So I am blatantly stealing this line…
Tonight was a gathering of most of the men I’ve loved. There was Uncle Don-the man who, among other things, taught me to never, ever write on a dirty car with my finger. He also taught me never to sling a bat after an incident in his side yard–and to share cokes— I didn’t share one at a Braves game when I was smaller and it haunts me to this day. Uncle Don knew I loved Gone with the Wind and gifted me with an actual brick from Margret Mitchell’s house. He makes killer salt and likes to sit in a straight back rocking chair. My Uncle Don.
Mr. Smith, the man who nicknamed me Bones back when it was appropriate. He probably feels pretty silly calling me that now but old habits, like nicknames, die-hard. He’s been a part of my life since the very start…it’s been that long since Bones was an appropriate nickname for me. Then there was Uncle Danny. He always made me laugh. One time, in a passing comment that he is sure to not remember he complimented my writing. Bet he doesn’t know how I cherish that. Then there was Stephen. Cousin. Those teen years wouldn’t have been the same without Stephen. We went to college together.
Then there was my Dad. I guess I don’t show him or tell him enough but he’s my first love. There they were, all gathered together.
We were gathered to say good-bye to Uncle Bucky.

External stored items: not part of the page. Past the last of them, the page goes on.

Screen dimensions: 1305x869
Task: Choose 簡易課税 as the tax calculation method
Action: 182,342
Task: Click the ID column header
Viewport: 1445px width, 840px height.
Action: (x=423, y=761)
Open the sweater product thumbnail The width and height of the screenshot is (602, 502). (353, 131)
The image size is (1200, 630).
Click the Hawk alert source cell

Bucky taught me to drive. I wasn’t an adventurous sort, I wasn’t outgoing or chatty. I wasn’t usually one picked to do things like this, but for some reason, one day, he chose me to go to the store. Don’t remember why. Just remember him telling me to drive his new baby blue car. A buick? It was the 80’s so it was big–that I know. I might have even been barefoot. I didn’t have a license. I don’t remember much but I know I didn’t want to. Bucky, being Bucky, slid in the passenger seat and I was left with no choice. I remember him telling me to brake before the curve and accelerate 1/2 way thru it. He didn’t yell. He didn’t get exasperated–he just lounged next to me in the big old bucket seats and taught me to drive. Why do I remember that conversation so clearly?
Bucky also gave me a job. I was receptionist at Southern Plumbing (his business) for a summer. He also slipped me a hundred-dollar bill when I was saving money to go to Europe. Years later Bucky was again my boss when I was a waitresses for the Elks Lodge. Bucky was quick to smile and had a funny tilt to his nose. He was the baby brother that wasn’t the baby and sort of had that go-with-the-flow kind of attitude that came with that non-baby, baby ranking in a household of 7 siblings. During the cousin game of ‘name-them-in-order-by-full-name-game’ that we played at every gathering his name always made us laugh-Augustus.

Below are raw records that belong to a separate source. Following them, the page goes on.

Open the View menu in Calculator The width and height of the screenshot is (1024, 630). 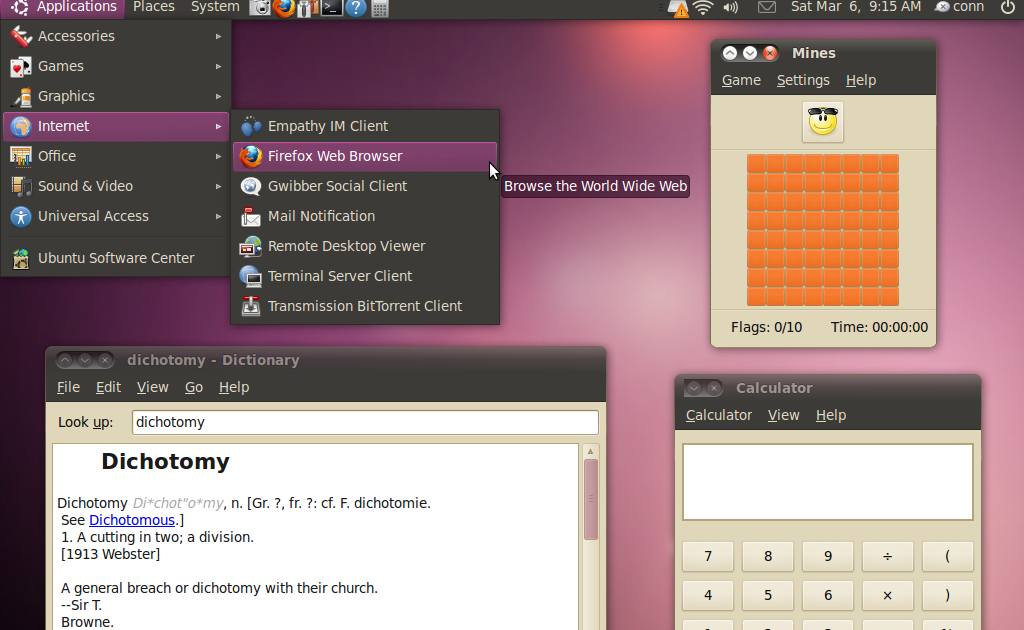[784, 414]
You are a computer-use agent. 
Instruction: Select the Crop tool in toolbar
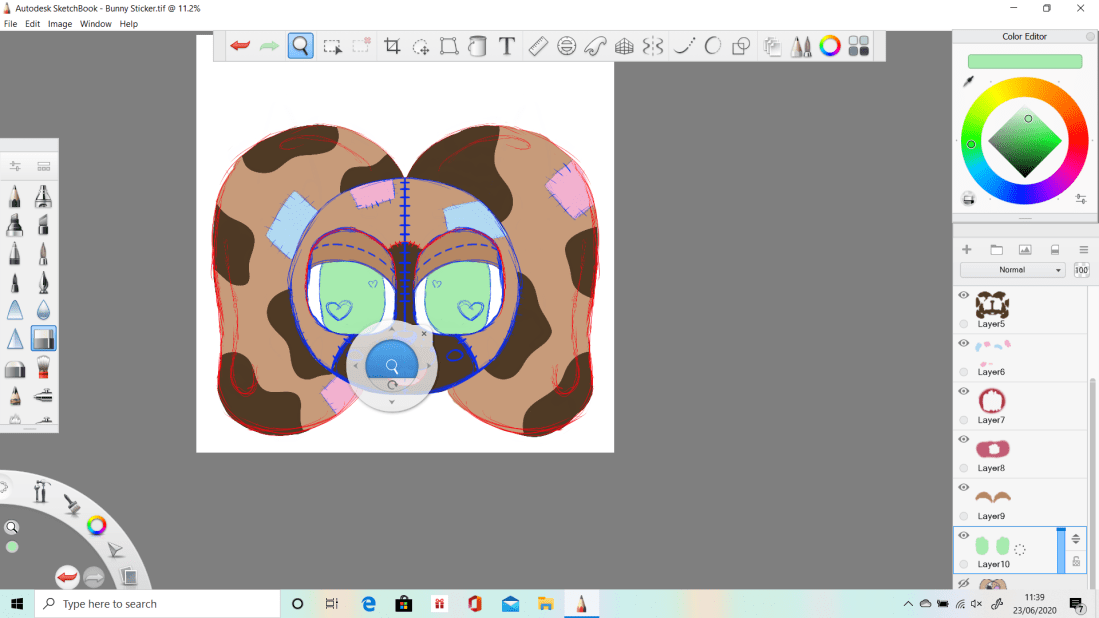pyautogui.click(x=392, y=46)
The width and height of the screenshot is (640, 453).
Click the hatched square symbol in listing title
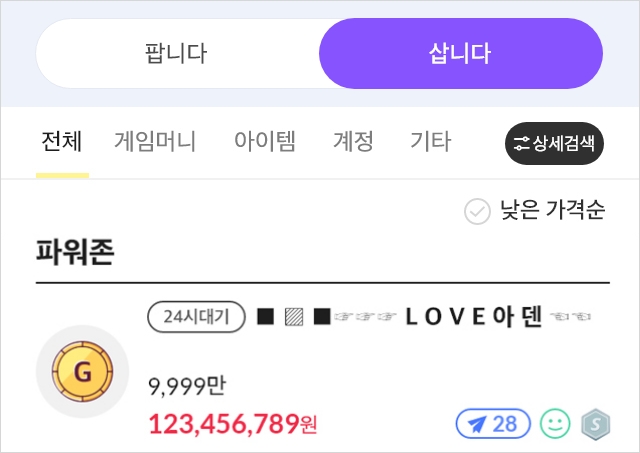click(293, 317)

We were saying our farewells in the same place where I said good-bye to another love…Uncle Gene. Uncle Gene who always made me feel special even when no one else noticed the shy girl in the corner. I have a picture of him posing with me in my prom dress moments before my date arrived. He’s grinning like a clown! I swear I think he thought I looked beautiful and that still makes me proud.

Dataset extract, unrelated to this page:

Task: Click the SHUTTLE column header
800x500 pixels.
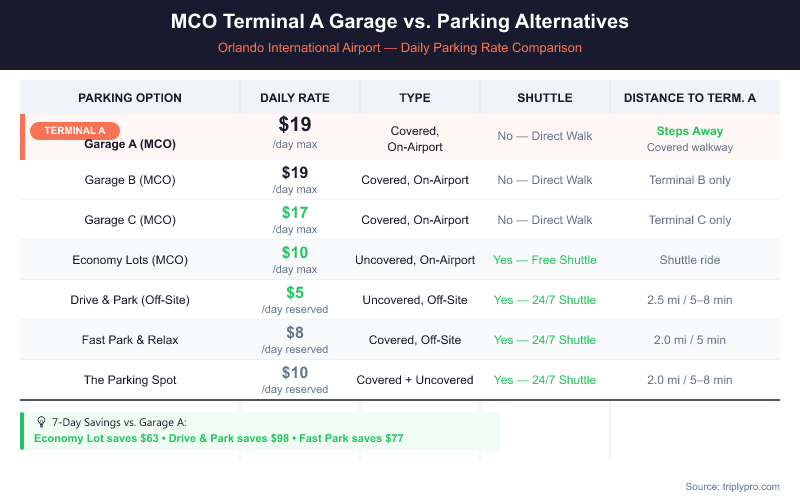Action: (545, 97)
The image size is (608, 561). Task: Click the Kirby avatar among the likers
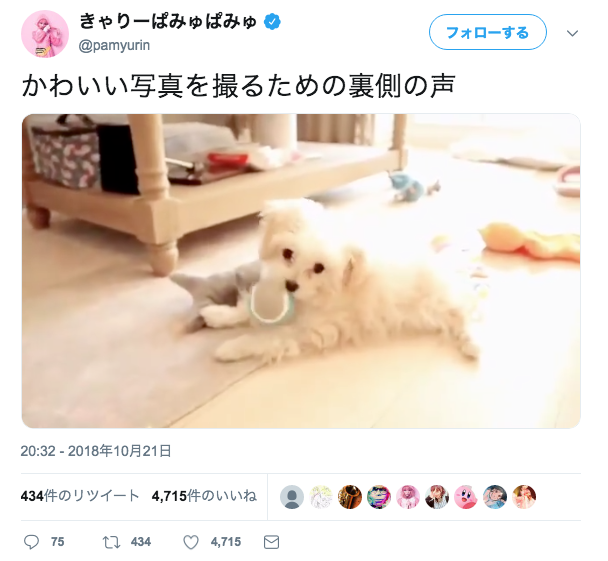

The same place where good-byes were said and tears were shed over my Grandpa. My sweet Grandpa who spoiled us with bed supper and trips to the ice cream store. My Grandpa who was patient and kind and seemed to love us in a special way that only Grandpa’s can.
All the men I’ve loved in my life…my early life. Some have gone, some are here. I don’t venture down memory lane too often but when I do these are the men that make the stories, fill the memories and make me smile.